Pelter stopped pacing and looked at him. There was nothing in his expression for a moment, then realization dawned. ‘Aster Colora . . . Shit! He’s the one who went to Aster Colora. That Dragon thing! He took out our entire network there. Well, that seals it: he dies, and I see him die.’
To emphasize his point Pelter kicked over a small coffee table before slumping into the short sofa next to it. He put his hands behind his head and interlaced his fingers there.
‘Crane will be with me—and some of the boys. We’ll find the fucker,’ he said.
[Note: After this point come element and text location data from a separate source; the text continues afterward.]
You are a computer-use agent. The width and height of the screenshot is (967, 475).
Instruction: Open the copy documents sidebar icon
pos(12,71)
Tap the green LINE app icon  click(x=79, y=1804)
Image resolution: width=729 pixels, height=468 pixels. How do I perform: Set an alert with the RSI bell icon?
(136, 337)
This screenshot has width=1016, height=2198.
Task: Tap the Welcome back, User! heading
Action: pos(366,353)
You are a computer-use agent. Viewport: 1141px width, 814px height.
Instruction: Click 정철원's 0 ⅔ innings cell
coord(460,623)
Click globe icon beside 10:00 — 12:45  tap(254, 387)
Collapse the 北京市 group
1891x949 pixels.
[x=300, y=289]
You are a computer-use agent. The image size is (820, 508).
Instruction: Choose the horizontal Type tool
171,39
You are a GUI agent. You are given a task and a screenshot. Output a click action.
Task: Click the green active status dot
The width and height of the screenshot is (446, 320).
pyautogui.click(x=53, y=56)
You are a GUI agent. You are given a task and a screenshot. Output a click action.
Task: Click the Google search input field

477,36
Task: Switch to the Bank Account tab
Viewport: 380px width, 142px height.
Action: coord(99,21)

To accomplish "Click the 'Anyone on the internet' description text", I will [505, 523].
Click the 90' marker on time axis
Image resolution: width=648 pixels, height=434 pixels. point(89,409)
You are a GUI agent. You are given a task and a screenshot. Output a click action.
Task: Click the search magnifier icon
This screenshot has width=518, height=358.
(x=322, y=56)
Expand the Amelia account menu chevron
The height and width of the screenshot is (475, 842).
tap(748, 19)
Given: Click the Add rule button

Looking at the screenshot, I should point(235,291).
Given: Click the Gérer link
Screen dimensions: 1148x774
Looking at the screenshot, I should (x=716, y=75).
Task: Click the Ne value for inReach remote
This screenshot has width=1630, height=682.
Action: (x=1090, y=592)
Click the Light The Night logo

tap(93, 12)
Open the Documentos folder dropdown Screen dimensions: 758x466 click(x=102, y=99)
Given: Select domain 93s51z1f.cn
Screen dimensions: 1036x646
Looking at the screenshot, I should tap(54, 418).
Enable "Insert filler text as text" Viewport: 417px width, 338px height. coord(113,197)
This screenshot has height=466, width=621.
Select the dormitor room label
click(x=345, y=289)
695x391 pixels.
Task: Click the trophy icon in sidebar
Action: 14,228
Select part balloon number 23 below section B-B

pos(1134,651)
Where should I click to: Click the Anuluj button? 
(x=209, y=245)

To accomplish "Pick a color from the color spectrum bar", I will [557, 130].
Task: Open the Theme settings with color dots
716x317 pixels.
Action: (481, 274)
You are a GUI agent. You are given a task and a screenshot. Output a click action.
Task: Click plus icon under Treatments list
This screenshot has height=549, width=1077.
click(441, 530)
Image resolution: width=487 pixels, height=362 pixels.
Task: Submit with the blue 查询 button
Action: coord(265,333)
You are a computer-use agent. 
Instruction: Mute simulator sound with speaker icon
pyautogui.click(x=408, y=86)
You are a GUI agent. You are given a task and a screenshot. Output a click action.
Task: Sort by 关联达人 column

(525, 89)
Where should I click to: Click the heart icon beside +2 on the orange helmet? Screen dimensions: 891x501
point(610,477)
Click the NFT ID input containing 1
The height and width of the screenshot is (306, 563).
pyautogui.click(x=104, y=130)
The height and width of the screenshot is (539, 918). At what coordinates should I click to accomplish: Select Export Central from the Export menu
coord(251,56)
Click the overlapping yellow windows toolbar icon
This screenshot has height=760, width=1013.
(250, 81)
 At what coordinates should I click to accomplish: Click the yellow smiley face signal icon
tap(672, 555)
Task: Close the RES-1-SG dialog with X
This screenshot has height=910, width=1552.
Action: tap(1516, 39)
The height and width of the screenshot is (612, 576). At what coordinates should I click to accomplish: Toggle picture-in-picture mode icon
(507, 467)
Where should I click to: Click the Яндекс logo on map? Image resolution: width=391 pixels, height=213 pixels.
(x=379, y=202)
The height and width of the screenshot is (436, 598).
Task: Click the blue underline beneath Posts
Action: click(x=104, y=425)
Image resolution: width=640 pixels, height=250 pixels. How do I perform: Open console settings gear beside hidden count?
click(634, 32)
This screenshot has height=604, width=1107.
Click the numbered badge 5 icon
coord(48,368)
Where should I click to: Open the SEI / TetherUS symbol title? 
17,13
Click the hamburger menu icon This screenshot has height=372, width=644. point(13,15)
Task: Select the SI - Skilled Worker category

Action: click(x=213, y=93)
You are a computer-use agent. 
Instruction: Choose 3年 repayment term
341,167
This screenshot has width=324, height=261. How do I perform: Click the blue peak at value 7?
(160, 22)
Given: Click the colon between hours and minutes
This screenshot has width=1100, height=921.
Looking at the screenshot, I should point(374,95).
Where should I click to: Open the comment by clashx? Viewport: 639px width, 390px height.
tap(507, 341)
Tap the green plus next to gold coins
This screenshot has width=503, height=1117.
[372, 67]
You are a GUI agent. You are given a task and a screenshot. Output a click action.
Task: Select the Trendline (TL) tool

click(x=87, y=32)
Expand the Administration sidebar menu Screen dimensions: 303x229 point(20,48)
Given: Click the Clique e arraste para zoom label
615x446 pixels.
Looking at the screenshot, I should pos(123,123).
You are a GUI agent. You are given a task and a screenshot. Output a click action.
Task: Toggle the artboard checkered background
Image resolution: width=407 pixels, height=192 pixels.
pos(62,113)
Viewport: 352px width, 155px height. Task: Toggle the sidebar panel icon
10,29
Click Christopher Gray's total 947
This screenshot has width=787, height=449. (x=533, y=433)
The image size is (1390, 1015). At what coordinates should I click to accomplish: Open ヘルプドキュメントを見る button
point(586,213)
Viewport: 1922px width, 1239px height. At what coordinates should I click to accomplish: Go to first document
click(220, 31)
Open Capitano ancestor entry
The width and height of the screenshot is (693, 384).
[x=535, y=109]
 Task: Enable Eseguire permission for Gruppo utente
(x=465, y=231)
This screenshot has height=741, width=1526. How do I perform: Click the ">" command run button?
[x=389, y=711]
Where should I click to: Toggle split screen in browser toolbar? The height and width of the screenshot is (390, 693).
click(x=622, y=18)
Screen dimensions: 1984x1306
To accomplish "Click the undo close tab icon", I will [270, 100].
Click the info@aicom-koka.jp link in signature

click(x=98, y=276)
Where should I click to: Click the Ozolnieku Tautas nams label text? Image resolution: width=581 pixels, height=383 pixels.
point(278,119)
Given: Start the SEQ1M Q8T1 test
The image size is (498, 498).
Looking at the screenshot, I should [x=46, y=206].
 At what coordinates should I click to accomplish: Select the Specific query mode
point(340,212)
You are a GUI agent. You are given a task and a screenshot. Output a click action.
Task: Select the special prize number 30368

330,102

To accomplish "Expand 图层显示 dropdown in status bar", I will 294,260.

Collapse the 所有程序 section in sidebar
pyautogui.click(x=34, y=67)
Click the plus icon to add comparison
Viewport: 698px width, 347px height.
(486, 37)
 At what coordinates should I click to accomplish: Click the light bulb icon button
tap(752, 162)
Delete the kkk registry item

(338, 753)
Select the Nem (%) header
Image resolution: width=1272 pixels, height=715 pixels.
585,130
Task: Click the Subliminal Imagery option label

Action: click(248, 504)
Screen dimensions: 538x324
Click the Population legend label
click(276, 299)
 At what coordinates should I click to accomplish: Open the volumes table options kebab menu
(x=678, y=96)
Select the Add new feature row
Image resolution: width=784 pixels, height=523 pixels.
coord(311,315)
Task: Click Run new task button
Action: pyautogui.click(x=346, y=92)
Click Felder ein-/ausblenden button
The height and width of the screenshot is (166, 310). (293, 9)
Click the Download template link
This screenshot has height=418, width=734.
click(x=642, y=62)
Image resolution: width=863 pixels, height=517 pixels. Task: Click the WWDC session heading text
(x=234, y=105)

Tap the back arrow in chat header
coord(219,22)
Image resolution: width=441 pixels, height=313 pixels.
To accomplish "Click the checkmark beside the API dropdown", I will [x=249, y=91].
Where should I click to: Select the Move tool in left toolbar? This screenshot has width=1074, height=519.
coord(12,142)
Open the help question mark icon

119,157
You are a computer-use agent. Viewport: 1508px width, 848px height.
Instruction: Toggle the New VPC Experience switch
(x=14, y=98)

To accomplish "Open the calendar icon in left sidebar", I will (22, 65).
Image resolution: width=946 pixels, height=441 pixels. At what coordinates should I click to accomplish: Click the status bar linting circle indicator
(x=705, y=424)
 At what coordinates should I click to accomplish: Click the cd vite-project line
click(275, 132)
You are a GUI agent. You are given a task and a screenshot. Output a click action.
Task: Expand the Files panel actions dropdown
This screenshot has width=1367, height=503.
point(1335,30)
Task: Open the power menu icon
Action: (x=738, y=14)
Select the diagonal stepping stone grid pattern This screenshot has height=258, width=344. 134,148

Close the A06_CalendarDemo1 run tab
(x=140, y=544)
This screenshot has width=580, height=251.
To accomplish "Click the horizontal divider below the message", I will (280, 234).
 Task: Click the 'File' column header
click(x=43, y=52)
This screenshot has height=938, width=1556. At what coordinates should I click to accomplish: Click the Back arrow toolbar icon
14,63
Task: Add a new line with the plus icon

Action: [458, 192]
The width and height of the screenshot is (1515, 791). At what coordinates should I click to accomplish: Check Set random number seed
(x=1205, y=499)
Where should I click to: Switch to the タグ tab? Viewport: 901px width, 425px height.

Stanton looked askance at him. ‘Crane’s dangerous, you know that,’ he said. The single eye fixed on him in reply. Stanton felt compelled to go on. ‘I don’t think it’s too much of a problem working out where Cormac’s going. The problem will be getting to him,’ he said.
‘Go on,’ said Pelter.
‘You haven’t heard? It’s on all the news channels,’ said Stanton.
‘I’m g
etting impatient, John.’
Stanton stood and walked over to the wallscreen. He expertly tapped the small touch-console below it and stepped back. A headline flashed up as the news story he wanted came online.
Samarkand runcible disaster
Stanton watched Pelter as the story unfolded with its ersatz graphics and scenarios. No one yet knew how bad it was, they reported, but it was definitely bad. Pelter’s expression was avid. Stanton knew that he wished this could be put down as a Separatist action; personally he doubted that possibility. Separatist organizations just did not have the clout to cause something as devastating as this. The highest they usually achieved was the detonation of a tactical atomic in a city, and after that ECS would come in and wipe them out, every last one of them. Stanton would take their pay up to the point when they started planning something like that, then he would make himself scarce. As the news story closed he wondered if he might be getting near to one of those points now.
‘You think he’ll go there?’ Pelter asked.
‘He went straight out on the first shuttle to Cereb, so he’s on his way there. I’d say he must have been recalled, else he would still be here mopping up the mess.’ Pelter fixed him with that look again.
Stanton quickly went on. ‘The nearest runcible to Samarkand is on Minostra. That’s where any rescue or clear-up operation will be run from. We should easily be able to confirm that he went there. Just a little money in the right pocket.’
‘Very well,’ Pelter said. ‘We need something more than a few handguns and explosives.’